━━ Source information
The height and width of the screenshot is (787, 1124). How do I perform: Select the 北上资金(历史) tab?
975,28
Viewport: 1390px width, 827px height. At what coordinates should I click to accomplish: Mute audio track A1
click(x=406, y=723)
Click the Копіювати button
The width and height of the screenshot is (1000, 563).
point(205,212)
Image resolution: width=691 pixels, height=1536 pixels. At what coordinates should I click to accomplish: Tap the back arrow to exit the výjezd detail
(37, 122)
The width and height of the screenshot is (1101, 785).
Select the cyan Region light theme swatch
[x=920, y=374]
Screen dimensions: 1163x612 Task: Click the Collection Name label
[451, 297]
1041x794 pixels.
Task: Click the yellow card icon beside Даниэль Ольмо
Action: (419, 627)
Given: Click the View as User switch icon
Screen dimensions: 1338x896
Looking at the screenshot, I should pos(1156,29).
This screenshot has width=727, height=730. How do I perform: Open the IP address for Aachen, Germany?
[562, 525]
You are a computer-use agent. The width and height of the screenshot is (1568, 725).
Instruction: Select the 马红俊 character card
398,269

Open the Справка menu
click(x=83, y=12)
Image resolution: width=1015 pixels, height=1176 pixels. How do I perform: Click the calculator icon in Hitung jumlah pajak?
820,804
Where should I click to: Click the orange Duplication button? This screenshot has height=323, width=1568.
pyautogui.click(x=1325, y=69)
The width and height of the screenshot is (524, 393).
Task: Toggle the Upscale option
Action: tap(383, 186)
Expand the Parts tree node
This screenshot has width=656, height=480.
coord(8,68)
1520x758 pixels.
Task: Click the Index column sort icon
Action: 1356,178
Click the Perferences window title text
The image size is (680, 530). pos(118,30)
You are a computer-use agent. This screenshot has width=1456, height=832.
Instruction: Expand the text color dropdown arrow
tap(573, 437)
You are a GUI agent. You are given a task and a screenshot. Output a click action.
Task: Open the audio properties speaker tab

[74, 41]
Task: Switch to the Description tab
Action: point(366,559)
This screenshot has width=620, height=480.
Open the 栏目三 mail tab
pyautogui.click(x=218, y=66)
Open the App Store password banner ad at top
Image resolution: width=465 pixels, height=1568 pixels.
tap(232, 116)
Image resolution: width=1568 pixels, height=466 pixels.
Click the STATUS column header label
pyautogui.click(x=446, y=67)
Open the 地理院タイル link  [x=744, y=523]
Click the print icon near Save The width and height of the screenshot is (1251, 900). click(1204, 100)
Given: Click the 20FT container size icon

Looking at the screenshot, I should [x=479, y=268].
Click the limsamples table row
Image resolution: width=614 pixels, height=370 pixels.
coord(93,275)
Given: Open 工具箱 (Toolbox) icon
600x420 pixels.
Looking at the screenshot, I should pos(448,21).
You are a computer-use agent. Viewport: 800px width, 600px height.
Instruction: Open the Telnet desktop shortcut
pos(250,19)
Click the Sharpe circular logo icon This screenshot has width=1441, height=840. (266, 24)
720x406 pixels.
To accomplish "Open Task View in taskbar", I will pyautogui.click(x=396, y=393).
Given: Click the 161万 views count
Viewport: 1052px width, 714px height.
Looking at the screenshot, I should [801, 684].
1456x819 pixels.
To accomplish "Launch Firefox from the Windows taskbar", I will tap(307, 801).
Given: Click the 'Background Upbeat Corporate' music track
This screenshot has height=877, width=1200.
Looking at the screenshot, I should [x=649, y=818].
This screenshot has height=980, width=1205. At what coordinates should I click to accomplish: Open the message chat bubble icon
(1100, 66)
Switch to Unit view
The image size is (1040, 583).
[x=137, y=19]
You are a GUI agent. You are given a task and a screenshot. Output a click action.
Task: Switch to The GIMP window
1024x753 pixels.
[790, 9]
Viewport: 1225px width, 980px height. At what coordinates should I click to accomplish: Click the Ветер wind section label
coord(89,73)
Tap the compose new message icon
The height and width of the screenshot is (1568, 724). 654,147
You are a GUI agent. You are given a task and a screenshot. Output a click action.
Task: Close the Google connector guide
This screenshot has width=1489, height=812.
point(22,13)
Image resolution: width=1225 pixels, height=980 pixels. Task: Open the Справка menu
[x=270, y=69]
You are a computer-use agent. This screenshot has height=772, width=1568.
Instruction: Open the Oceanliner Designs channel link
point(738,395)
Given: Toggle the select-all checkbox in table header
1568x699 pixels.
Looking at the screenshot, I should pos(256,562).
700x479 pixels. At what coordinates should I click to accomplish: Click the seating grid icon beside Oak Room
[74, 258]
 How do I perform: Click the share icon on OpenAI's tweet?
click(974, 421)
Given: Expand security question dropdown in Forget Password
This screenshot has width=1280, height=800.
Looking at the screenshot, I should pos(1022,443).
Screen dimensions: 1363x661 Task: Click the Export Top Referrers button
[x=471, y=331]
━━━━
Work to be completed:
Each entry must be set down exactly as it appears.

Exercise solution:
The height and width of the screenshot is (787, 1124). How do I perform: Select the 北上资金(历史) tab?
975,28
Viewport: 1390px width, 827px height. At what coordinates should I click to accomplish: Mute audio track A1
click(x=406, y=723)
Click the Копіювати button
The width and height of the screenshot is (1000, 563).
point(205,212)
Image resolution: width=691 pixels, height=1536 pixels. At what coordinates should I click to accomplish: Tap the back arrow to exit the výjezd detail
(37, 122)
The width and height of the screenshot is (1101, 785).
Select the cyan Region light theme swatch
[x=920, y=374]
Screen dimensions: 1163x612 Task: Click the Collection Name label
[451, 297]
1041x794 pixels.
Task: Click the yellow card icon beside Даниэль Ольмо
Action: (419, 627)
Given: Click the View as User switch icon
Screen dimensions: 1338x896
Looking at the screenshot, I should pos(1156,29).
This screenshot has width=727, height=730. How do I perform: Open the IP address for Aachen, Germany?
[562, 525]
You are a computer-use agent. The width and height of the screenshot is (1568, 725).
Instruction: Select the 马红俊 character card
398,269

Open the Справка menu
click(x=83, y=12)
Image resolution: width=1015 pixels, height=1176 pixels. How do I perform: Click the calculator icon in Hitung jumlah pajak?
820,804
Where should I click to: Click the orange Duplication button? This screenshot has height=323, width=1568.
pyautogui.click(x=1325, y=69)
The width and height of the screenshot is (524, 393).
Task: Toggle the Upscale option
Action: tap(383, 186)
Expand the Parts tree node
This screenshot has width=656, height=480.
coord(8,68)
1520x758 pixels.
Task: Click the Index column sort icon
Action: 1356,178
Click the Perferences window title text
The image size is (680, 530). pos(118,30)
You are a computer-use agent. This screenshot has width=1456, height=832.
Instruction: Expand the text color dropdown arrow
tap(573, 437)
You are a GUI agent. You are given a task and a screenshot. Output a click action.
Task: Open the audio properties speaker tab

[74, 41]
Task: Switch to the Description tab
Action: point(366,559)
This screenshot has width=620, height=480.
Open the 栏目三 mail tab
pyautogui.click(x=218, y=66)
Open the App Store password banner ad at top
Image resolution: width=465 pixels, height=1568 pixels.
tap(232, 116)
Image resolution: width=1568 pixels, height=466 pixels.
Click the STATUS column header label
pyautogui.click(x=446, y=67)
Open the 地理院タイル link  [x=744, y=523]
Click the print icon near Save The width and height of the screenshot is (1251, 900). click(1204, 100)
Given: Click the 20FT container size icon

Looking at the screenshot, I should [x=479, y=268].
Click the limsamples table row
Image resolution: width=614 pixels, height=370 pixels.
coord(93,275)
Given: Open 工具箱 (Toolbox) icon
600x420 pixels.
Looking at the screenshot, I should pos(448,21).
You are a computer-use agent. Viewport: 800px width, 600px height.
Instruction: Open the Telnet desktop shortcut
pos(250,19)
Click the Sharpe circular logo icon This screenshot has width=1441, height=840. (266, 24)
720x406 pixels.
To accomplish "Open Task View in taskbar", I will pyautogui.click(x=396, y=393).
Given: Click the 161万 views count
Viewport: 1052px width, 714px height.
Looking at the screenshot, I should [801, 684].
1456x819 pixels.
To accomplish "Launch Firefox from the Windows taskbar", I will tap(307, 801).
Given: Click the 'Background Upbeat Corporate' music track
This screenshot has height=877, width=1200.
Looking at the screenshot, I should [x=649, y=818].
This screenshot has height=980, width=1205. At what coordinates should I click to accomplish: Open the message chat bubble icon
(1100, 66)
Switch to Unit view
The image size is (1040, 583).
[x=137, y=19]
You are a GUI agent. You are given a task and a screenshot. Output a click action.
Task: Switch to The GIMP window
1024x753 pixels.
[790, 9]
Viewport: 1225px width, 980px height. At what coordinates should I click to accomplish: Click the Ветер wind section label
coord(89,73)
Tap the compose new message icon
The height and width of the screenshot is (1568, 724). 654,147
You are a GUI agent. You are given a task and a screenshot. Output a click action.
Task: Close the Google connector guide
This screenshot has width=1489, height=812.
point(22,13)
Image resolution: width=1225 pixels, height=980 pixels. Task: Open the Справка menu
[x=270, y=69]
You are a computer-use agent. This screenshot has height=772, width=1568.
Instruction: Open the Oceanliner Designs channel link
point(738,395)
Given: Toggle the select-all checkbox in table header
1568x699 pixels.
Looking at the screenshot, I should pos(256,562).
700x479 pixels. At what coordinates should I click to accomplish: Click the seating grid icon beside Oak Room
[74, 258]
 How do I perform: Click the share icon on OpenAI's tweet?
click(974, 421)
Given: Expand security question dropdown in Forget Password
This screenshot has width=1280, height=800.
Looking at the screenshot, I should pos(1022,443).
Screen dimensions: 1363x661 Task: Click the Export Top Referrers button
[x=471, y=331]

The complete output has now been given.